* Ausgewählter Textauszug:
Was wegen der Mahl- und Schlachtsteuer alles in Naumburg passierte

20. Januar 2025

Vor 150 Jahren waren in der Silvesternacht die Glocken, die das Jahr 1875 einläuteten, kaum verklungen, als in Naumburg, und nicht nur hier, die Einwohner Zeuge eines besonderen Ereignisses wurden. „Unter Jubel und Gesang der in den schneebedeckten Straßen auf- und abwogenden Menschenmassen“, so war im Kreisblatt zu lesen, wurden „alle Tore weit geöffnet und durch einige derselben verschiedenes Vieh eingeführt.“

Warum trieb man Vieh bei Frost und zu nachtschlafender Zeit in die Stadt, wird sich heute so Mancher fragen, doch damals war dieser symbolische Akt von großer Bedeutung für die Bevölkerung.

Um das zu verstehen, müssen wir in das Jahr 1820 zurück blicken. „Wir Friedrich Wilhelm, von Gottes Gnaden, König von Preußen verordnen hiermit, im Verfolg Unsers heutigen Gesetzes über die Einrichtung des Abgabenwesens, wegen Erhebung einer Mahl- und Schlacht-Steuer, nach angehörtem Gutachten Unsers Staatsrats, wie folget:“ ist in der peußischen Gesetzsammlung unter dem Datum 30. Mai zu lesen, gefolgt von 19 Paragrafen. Danach war eine Mahlsteuer auf das zur Mühle gebrachte Getreide und die in das Steuergebiet eingeführten Fertigwaren zu entrichten und eine Schlachtsteuer auf die zum Schlachten angelieferten Tiere bzw. die eingeführten Fleisch- und Fettwaren.

* Gegebene Angaben:
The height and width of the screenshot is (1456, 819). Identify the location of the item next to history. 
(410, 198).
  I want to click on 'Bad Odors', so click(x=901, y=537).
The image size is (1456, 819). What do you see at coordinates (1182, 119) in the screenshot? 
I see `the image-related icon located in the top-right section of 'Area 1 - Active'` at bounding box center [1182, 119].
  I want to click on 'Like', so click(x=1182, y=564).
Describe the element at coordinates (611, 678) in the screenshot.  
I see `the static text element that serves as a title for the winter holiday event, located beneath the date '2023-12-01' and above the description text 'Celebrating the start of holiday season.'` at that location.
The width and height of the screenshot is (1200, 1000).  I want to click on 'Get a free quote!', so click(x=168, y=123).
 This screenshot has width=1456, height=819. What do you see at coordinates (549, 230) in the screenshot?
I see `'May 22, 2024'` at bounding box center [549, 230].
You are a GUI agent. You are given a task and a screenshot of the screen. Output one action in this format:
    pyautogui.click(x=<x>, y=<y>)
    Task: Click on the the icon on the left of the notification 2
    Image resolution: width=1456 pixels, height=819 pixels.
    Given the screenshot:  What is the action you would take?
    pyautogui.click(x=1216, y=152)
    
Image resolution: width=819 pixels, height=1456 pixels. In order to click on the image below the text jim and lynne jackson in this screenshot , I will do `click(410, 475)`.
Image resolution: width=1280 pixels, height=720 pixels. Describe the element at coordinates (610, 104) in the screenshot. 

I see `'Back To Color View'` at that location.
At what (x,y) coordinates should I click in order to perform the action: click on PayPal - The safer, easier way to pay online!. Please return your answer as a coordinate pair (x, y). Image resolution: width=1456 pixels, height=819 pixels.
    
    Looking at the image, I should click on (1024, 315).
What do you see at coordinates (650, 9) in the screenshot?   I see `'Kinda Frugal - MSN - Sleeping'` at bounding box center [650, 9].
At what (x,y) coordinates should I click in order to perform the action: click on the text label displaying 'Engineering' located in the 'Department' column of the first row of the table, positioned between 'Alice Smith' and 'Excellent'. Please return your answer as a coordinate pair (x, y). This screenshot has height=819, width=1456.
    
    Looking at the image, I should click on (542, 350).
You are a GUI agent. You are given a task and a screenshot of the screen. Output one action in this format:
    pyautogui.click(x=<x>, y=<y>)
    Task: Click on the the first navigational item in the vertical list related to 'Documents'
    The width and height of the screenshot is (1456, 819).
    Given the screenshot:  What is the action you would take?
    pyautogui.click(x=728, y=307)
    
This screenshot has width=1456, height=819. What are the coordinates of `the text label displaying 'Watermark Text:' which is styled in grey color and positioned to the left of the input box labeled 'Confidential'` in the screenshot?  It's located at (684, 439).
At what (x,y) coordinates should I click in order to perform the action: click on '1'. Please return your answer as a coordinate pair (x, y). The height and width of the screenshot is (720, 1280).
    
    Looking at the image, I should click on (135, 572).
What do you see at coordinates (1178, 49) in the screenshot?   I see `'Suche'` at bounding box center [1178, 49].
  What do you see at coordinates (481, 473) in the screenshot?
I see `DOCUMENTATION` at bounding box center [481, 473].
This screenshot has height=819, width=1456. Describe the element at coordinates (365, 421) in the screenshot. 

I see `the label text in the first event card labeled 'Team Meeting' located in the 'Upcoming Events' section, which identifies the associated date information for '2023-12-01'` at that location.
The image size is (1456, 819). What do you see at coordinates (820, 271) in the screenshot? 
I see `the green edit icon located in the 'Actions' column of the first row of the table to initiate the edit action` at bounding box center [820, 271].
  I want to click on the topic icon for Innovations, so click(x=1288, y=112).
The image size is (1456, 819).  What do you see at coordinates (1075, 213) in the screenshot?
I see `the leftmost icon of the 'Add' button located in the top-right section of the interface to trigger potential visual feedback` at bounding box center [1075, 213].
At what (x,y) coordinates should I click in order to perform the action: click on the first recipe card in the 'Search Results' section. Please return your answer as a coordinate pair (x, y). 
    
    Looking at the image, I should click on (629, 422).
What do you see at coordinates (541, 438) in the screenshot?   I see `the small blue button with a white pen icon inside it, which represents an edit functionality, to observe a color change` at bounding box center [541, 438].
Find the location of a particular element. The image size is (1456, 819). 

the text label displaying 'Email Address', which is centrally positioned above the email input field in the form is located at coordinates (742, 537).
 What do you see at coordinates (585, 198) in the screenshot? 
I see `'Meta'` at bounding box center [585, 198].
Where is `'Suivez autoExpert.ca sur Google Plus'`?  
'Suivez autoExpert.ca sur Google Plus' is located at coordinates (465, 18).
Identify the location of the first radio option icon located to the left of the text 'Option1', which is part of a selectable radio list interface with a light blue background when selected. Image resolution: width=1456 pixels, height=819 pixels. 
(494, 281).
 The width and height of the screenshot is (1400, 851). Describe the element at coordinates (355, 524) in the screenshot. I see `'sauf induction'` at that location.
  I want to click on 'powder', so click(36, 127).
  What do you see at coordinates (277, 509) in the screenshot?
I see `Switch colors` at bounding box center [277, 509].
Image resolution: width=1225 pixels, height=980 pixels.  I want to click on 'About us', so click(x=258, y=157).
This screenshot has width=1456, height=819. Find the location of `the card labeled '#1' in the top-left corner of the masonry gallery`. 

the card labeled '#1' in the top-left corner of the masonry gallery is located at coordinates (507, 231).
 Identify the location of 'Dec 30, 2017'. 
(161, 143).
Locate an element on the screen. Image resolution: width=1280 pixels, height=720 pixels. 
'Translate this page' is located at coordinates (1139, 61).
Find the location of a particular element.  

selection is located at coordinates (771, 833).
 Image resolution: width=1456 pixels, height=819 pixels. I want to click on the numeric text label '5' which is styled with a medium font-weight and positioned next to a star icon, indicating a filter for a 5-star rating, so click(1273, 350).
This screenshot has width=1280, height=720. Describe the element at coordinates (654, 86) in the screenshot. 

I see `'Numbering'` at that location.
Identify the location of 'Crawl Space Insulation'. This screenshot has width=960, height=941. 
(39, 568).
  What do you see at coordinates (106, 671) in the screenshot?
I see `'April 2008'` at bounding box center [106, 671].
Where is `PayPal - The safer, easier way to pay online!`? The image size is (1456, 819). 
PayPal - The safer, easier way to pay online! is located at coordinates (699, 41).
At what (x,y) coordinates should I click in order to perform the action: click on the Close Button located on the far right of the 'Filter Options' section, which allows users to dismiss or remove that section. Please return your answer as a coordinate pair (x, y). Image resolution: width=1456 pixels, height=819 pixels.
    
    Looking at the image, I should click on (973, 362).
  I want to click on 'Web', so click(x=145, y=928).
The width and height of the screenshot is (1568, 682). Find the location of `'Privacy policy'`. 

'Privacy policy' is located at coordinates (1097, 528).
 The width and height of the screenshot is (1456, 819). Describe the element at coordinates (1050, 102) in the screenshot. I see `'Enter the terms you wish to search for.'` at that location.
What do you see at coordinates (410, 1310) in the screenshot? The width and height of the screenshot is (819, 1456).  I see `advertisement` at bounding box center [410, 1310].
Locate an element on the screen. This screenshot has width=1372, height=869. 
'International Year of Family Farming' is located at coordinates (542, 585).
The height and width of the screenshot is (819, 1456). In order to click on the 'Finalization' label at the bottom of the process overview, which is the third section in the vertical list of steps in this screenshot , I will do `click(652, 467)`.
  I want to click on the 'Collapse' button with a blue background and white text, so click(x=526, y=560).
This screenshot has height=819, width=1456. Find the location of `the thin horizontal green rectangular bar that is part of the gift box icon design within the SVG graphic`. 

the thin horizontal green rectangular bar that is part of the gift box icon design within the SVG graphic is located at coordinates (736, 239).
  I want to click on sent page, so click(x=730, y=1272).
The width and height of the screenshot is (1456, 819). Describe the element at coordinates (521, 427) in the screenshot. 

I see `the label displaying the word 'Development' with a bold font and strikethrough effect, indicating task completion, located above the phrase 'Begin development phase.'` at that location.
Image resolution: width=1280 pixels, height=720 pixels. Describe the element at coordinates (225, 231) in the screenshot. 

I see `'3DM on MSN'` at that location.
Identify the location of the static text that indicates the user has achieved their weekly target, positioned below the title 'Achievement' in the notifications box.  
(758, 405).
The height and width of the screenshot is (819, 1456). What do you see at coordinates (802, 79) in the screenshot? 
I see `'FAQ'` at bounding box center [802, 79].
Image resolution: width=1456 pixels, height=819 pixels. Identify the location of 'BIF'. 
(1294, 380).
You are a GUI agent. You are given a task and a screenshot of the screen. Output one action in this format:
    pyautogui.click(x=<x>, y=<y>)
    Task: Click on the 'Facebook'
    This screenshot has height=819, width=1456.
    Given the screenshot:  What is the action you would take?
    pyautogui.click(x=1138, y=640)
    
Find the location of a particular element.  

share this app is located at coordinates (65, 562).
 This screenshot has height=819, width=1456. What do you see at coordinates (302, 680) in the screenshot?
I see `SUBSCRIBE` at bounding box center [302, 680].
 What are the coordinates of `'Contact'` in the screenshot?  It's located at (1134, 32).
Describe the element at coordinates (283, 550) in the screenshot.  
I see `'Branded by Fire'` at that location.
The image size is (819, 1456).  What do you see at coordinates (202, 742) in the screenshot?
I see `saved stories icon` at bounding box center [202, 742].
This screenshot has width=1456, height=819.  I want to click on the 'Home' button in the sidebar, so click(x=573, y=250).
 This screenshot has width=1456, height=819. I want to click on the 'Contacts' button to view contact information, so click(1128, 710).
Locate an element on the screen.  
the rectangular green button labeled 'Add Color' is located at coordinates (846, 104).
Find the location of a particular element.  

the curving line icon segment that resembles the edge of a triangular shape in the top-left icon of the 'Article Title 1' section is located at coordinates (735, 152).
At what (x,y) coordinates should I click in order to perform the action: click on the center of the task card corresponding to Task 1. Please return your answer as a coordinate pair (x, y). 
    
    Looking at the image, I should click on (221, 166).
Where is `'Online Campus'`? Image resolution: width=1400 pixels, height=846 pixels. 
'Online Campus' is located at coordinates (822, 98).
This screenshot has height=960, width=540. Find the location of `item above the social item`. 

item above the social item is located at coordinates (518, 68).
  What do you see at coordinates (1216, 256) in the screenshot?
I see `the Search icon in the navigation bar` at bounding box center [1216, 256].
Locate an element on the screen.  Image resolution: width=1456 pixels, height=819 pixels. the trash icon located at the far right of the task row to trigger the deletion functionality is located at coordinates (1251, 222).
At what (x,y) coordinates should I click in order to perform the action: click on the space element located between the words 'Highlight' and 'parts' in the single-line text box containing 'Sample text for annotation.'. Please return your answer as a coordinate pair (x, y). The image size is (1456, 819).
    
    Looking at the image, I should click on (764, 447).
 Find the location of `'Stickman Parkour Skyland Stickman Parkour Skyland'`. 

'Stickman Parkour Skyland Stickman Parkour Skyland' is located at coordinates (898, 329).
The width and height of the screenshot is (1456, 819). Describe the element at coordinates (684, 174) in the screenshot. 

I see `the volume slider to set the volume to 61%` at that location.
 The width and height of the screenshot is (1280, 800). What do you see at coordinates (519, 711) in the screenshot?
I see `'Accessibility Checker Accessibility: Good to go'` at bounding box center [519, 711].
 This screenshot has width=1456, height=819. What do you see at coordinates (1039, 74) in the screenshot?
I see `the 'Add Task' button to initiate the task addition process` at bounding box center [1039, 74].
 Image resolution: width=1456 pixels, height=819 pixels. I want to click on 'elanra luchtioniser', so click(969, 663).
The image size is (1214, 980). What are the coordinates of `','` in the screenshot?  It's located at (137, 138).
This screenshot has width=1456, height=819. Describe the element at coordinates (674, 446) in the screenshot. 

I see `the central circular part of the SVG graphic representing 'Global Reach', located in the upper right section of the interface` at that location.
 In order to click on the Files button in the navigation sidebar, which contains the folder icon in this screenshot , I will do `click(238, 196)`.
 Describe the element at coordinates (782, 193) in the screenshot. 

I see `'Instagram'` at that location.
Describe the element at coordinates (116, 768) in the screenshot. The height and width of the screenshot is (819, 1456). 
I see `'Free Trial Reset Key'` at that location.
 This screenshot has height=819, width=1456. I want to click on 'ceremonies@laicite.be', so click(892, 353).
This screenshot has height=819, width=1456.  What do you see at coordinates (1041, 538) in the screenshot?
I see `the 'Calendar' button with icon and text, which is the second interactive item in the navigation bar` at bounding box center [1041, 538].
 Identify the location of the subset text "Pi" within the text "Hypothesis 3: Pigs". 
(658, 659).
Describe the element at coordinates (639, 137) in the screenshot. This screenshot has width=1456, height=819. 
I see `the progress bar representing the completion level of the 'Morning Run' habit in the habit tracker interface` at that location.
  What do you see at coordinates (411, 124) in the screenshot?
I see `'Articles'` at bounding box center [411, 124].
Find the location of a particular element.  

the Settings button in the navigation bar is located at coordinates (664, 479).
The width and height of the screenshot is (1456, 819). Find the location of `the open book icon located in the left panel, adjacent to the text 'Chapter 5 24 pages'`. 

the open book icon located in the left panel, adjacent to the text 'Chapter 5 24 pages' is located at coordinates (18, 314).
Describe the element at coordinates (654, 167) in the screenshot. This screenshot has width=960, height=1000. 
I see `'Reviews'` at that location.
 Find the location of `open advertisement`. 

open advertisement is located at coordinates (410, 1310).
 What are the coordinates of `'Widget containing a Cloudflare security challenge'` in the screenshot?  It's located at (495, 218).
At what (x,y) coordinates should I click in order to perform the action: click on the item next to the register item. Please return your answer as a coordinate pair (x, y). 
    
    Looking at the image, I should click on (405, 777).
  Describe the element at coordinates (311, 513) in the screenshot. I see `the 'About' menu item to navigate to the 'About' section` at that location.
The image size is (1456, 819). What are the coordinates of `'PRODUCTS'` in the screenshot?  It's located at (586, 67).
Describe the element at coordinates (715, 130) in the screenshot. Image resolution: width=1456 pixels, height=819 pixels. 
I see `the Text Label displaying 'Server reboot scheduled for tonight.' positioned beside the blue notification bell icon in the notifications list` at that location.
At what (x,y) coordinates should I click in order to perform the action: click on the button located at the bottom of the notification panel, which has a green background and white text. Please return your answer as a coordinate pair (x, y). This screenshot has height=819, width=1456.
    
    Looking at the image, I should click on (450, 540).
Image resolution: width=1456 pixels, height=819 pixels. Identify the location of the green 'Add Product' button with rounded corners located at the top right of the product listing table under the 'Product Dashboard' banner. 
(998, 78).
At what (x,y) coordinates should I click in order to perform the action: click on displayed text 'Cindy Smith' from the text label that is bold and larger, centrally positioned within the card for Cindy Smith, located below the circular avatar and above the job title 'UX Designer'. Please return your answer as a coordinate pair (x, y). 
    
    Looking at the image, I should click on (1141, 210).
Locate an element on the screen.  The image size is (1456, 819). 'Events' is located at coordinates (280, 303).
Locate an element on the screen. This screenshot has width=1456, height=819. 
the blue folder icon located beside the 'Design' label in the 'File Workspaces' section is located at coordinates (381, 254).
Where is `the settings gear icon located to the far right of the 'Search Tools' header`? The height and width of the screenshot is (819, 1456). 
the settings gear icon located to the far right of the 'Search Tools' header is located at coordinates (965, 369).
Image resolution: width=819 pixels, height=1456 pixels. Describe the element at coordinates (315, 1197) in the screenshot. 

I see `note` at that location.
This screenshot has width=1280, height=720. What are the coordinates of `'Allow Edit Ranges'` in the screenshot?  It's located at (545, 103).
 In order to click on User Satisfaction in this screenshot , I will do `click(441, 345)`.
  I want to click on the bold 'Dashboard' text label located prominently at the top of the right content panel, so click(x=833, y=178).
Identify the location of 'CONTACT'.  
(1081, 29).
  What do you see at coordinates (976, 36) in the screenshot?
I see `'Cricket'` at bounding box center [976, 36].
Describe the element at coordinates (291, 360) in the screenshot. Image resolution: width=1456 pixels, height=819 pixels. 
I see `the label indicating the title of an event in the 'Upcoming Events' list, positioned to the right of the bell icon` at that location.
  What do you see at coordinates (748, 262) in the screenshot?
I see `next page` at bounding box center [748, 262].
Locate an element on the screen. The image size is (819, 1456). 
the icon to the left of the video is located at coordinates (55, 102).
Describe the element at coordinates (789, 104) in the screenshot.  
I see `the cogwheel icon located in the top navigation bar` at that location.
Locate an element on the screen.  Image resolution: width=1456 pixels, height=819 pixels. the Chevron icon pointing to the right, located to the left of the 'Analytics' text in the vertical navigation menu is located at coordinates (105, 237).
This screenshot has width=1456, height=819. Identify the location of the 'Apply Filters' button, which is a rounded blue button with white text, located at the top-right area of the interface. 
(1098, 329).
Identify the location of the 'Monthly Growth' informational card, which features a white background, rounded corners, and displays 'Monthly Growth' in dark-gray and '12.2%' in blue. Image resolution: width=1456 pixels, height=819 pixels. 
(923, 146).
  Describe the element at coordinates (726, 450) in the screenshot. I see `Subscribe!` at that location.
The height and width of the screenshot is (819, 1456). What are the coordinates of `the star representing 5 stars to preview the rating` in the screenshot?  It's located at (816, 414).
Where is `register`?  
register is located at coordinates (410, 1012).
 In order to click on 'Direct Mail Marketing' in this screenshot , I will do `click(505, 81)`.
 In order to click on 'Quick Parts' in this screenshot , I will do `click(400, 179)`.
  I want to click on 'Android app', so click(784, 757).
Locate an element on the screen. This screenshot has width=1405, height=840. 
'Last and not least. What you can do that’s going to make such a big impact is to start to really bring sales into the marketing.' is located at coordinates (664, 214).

* Aufgabenstellung 1:
Aus welchem Grund blickt der Textauszug über die Mahl- und Schlachtsteuer in Naumburg auf das Jahr 1820 zurück? Erläutere dies in ein bis drei Sätzen.
* Aufgabenstellung 2:
Ersetze in den Einträgen im Abschnitt von der Zeile mit „The width and height of the screenshot is (1568, 682).“ bis einschließlich der Zeile mit „coordinates (1097, 528).“ den Ausdruck „width and height“ durch „size“. Gib nur diese Zeilen wieder und lass alles Übrige unverändert.

* Ergebnis 1:
Der Rückblick soll verständlich machen, warum das nächtliche Eintreiben von Vieh in der Silvesternacht zu 1875 damals ein symbolischer Akt von großer Bedeutung für die Bevölkerung war. Im Jahr 1820 verordnete der preußische König die Erhebung einer Mahl- und Schlachtsteuer. Diese betraf unter anderem die zum Schlachten angelieferten Tiere.

* Ergebnis 2:
The size of the screenshot is (1568, 682). Find the location of `'Privacy policy'`. 

'Privacy policy' is located at coordinates (1097, 528).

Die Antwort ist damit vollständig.